Quoted passage:

The Skatalites Meet King Tubby: Heroes Of Reggae In Dub

 

Musicians:

Roland Alphonso - Alto Sax

Leroy 'Horsemouth' Wallace - Drums

Benbow - Drums

Lloyd Knibbs - Drums

Tommy McCook - Tenor Sax and Flute

Lester Sterling - Tenor Sax

Don D. Junior - Trombone

Ernest Ranglin - Guitar

Lloyd Brevett - Acoustic Bass, Percussion, Congas

Ras Michael - Congas and Percussion

Augustus Pablo - Keyboards and Clavinet

Jackie Mittoo - Keyboards

In 1975 Jamaica's most talented and experienced musicians, the core members of the legendary Skatalites, reformed to make the music on this album. More than twenty years on, it is being released for the very first time.
These sessions were produced by Lloyd Brevett, founder member and bassist of the Skatalites, and Glen Darby, who sang professionally as a 14 year old for Coxsone Dodd at Studio One. As part of vocal group The Scorchers he recorded songs like Ugly Man and Hold Tight for producer Lloyd Daley, and in the Seventies produced and promoted tours for artists like Larry Marshall, Delroy Wilson and the reformed Skatalites themselves. Glen recalls that for the musicians involved in this album it was always more than just another recording session. "They didn't really do it for money. They wanted to reform the group, the Skatalites. It was a reunion album. Everyone loved the idea and it reformed the Skatalites. About three years after this they toured America and then the world."

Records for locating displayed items
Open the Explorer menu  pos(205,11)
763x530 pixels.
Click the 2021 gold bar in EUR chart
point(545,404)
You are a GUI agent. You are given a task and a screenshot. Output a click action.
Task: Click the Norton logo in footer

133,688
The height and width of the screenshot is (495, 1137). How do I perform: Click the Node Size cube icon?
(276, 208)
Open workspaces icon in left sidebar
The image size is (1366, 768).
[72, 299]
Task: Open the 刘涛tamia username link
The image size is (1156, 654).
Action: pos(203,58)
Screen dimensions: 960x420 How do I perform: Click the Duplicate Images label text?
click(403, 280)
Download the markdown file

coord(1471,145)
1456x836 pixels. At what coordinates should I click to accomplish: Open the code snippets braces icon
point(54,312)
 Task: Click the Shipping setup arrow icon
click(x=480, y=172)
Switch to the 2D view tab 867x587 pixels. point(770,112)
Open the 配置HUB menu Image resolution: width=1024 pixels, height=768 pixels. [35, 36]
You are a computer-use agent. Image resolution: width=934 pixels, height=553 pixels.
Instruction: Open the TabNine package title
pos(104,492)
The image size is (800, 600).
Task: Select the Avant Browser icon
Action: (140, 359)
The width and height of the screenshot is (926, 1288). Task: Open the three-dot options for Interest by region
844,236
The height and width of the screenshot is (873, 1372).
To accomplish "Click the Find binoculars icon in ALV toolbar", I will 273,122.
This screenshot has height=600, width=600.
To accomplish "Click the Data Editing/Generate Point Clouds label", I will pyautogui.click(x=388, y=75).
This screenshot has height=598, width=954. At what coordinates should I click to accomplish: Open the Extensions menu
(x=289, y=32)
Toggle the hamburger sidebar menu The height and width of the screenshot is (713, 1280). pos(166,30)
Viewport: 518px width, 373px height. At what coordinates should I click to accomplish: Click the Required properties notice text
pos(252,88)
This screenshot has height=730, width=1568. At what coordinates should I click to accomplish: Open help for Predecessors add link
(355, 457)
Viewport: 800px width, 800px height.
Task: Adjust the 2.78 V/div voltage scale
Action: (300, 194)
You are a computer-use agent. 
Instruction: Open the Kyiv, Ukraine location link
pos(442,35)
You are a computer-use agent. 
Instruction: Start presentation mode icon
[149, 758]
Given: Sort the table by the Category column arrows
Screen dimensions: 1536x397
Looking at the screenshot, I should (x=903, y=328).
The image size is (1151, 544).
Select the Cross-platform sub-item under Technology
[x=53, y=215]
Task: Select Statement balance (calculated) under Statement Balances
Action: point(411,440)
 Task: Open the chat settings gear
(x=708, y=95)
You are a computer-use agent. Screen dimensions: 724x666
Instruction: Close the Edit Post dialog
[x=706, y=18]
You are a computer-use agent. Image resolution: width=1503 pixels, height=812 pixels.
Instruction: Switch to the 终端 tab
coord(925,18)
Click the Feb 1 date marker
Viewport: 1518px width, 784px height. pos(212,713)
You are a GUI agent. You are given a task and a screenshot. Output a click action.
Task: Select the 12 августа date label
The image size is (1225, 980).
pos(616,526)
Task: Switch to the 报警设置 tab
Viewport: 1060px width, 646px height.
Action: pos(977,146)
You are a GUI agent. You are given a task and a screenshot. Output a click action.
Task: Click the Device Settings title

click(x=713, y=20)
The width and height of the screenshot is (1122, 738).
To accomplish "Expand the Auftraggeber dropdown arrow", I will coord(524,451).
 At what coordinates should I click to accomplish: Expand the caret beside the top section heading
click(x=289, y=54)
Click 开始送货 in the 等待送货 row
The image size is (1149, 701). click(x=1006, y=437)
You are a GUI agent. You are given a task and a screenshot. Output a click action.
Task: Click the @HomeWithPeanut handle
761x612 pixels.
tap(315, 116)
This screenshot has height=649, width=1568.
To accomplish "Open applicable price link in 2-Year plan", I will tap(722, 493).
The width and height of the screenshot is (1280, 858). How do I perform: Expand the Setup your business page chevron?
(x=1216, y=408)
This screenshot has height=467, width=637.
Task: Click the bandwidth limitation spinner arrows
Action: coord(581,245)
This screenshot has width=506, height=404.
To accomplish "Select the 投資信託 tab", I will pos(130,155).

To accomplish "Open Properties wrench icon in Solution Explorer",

Problem details: Can you give the album notes again from "Ras Michael - Congas" to "very first time.", changing "Keyboards" to "Piano"?

Exercise output:
Ras Michael - Congas and Percussion

Augustus Pablo - Piano and Clavinet

Jackie Mittoo - Piano

In 1975 Jamaica's most talented and experienced musicians, the core members of the legendary Skatalites, reformed to make the music on this album. More than twenty years on, it is being released for the very first time.